Activities:
• a. Answer these about the passage on health care spending:
(i) What two ways of spending less on health care does it name?
(ii) What does it say an artificially low price will lead to?
(iii) What could we behold instead of a white stallion if the government is asked to fix the problem unilaterally?
• b. Please carry the passage on health care spending forward from its final sentence.

Craig GarthwaiteUltimately, spending less on health care is a relatively easy task: We either need to consume fewer services, or spend less on the services that we consume. But much like we teach our Kellogg students about maximizing profits, the devil is in the details.

It’s certainly tempting to ask the government to swoop in on a white stallion and solve the all our problems by fiat. For example, we could have the government simply exploit its monopsony power and set prices, but an artificially low price will lead to an inefficiently low quantity of services and future innovation (stay tuned, we will have more to say about this next week).

Similarly, we could explicitly ration quantities (as opposed to implicitly doing it through a large uninsured population). But how could we hope to determine the right level of care? Ultimately, if we ask the government to unilaterally fix this problem, instead of a white stallion we could behold a pale horse and all that it entails.

Data block:
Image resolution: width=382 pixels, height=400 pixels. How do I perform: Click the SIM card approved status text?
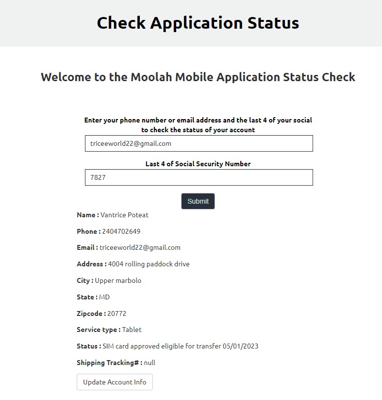coord(181,346)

Results:
• a.
(i) Consuming fewer services, or spending less on the services that we consume.
(ii) An inefficiently low quantity of services and future innovation.
(iii) A pale horse and all that it entails.

• b.
The good part, perhaps the best part, about the Affordable Care Act is that it attempts to address this problem using market forces. The question is whether we are ready for what these market forces will entail.

We will focus today on the role of market forces in the insurance market to control prices in the newly established ACA exchanges.

This month the Obama administration announced that it would allow insurers to use “reference pricing” for insurance programs in the exchanges. Under a reference pricing system, insurers set the maximum price they will pay for a specific set of services and if patients go to a facility that costs more than that amount they are required to pay the difference.